There is a Virtual Personal Assistant service for iOS devices, called ‘Fin’, which Tamara referenced (see https://www.fin.com). Combining an iOS app with a cloud-based computation service, ‘Fin’ avoids some of the risk of Uncanny Valley by interacting purely through voice command and on-screen text response. Is that how people might feel comfortable interacting with an AI? Or would people prefer something that attempts to represent a human presence?

Clare Parry remarked that she had been at an event about care robots, where you don’t get an Uncanny Valley effect because despite a broadly humanoid form, they are obviously robots. Clare also thought that although robots (including autonomous cars) might do bad things, they aren’t going to do the kind of bad things that humans do, and machines do some things better than people do. An autonomous car doesn’t get drunk or suffer from road-rage…

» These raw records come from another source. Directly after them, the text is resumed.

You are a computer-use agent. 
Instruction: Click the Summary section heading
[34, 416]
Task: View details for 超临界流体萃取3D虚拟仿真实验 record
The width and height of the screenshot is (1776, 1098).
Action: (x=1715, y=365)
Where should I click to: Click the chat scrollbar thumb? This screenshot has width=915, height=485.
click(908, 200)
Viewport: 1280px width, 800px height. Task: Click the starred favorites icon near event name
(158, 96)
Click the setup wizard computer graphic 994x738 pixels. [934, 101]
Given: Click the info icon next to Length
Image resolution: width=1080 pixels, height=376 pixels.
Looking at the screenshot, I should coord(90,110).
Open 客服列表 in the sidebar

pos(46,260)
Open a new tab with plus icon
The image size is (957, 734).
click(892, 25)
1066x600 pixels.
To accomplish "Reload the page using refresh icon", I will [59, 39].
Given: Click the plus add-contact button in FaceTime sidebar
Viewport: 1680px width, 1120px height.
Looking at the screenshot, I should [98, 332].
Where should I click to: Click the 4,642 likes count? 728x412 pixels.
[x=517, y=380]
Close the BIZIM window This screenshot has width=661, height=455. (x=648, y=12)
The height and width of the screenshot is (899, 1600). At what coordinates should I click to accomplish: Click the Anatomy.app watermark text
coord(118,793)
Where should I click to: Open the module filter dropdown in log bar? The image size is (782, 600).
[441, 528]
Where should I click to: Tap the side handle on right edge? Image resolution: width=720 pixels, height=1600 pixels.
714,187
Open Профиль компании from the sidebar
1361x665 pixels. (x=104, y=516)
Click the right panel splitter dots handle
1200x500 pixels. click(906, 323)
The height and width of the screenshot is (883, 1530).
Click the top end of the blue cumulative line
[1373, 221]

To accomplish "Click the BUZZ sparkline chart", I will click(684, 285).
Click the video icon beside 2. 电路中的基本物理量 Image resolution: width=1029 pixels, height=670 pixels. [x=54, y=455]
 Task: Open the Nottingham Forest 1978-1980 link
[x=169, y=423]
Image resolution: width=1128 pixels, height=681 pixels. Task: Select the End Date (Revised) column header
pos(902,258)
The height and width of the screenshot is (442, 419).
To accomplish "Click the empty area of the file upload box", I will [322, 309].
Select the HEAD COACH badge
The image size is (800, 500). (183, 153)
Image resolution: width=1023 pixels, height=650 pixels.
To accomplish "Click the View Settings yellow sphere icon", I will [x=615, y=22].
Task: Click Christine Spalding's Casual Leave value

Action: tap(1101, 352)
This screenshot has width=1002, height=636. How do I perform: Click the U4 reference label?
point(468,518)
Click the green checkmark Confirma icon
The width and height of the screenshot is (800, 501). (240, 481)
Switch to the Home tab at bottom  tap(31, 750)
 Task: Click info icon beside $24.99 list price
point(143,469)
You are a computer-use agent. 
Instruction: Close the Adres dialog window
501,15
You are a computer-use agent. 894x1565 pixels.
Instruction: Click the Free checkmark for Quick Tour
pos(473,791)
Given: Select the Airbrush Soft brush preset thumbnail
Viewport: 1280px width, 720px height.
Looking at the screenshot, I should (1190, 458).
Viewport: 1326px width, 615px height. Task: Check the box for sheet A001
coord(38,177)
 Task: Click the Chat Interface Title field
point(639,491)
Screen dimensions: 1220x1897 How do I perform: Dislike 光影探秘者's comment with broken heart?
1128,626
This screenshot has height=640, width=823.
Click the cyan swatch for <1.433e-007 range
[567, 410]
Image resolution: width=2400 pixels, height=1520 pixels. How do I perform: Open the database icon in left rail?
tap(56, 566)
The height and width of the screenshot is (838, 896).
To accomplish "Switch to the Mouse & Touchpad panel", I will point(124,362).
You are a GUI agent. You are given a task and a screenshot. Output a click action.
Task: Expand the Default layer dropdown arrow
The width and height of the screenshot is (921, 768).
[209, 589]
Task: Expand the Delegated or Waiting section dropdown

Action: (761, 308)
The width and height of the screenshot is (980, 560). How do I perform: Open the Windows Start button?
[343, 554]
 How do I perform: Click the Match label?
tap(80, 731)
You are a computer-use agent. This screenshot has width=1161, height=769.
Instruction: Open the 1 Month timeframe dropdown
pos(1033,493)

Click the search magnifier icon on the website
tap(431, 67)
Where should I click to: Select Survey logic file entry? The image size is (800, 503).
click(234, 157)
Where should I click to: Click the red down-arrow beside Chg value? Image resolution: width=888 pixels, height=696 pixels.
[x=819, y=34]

Tamara concluded by observing that our interactions with these systems shapes how we behave. This is not a new thing – we have always been shaped by the systems and the tools that we create. The printing press moved us from an oral/social method of sharing stories, to a more individual experience, which arguably has made us more individualistic as a society. Perhaps our interactions with AI will shape us similarly, and we should stop and think about the implications for society. Will a partnership with AI bring out the best of our humanity, or make us more machine-like?

Tamara would prefer us not to think of Artificial Intelligence as a reified machine system, but of Intelligence Augmented, shifting the focus of discussion onto how these systems can help us flourish. And who are the people that need that help the most? Can we use these systems to deal with the big problems we face, such as poverty, climate change, disease and others? How can we integrate these computational assistances to help us make the best of what makes us human?

There was so much food for thought in the lectures that everyone was happy to talk together in the final discussion and the chat over refreshments that followed.  We could campaign to say, ‘We’ve got to understand the algorithms, we’ve got to have them documented’, but perhaps there are certain kinds of AI practice (such as those involved in medical diagnosis from imaging input) where it is just not going to be possible.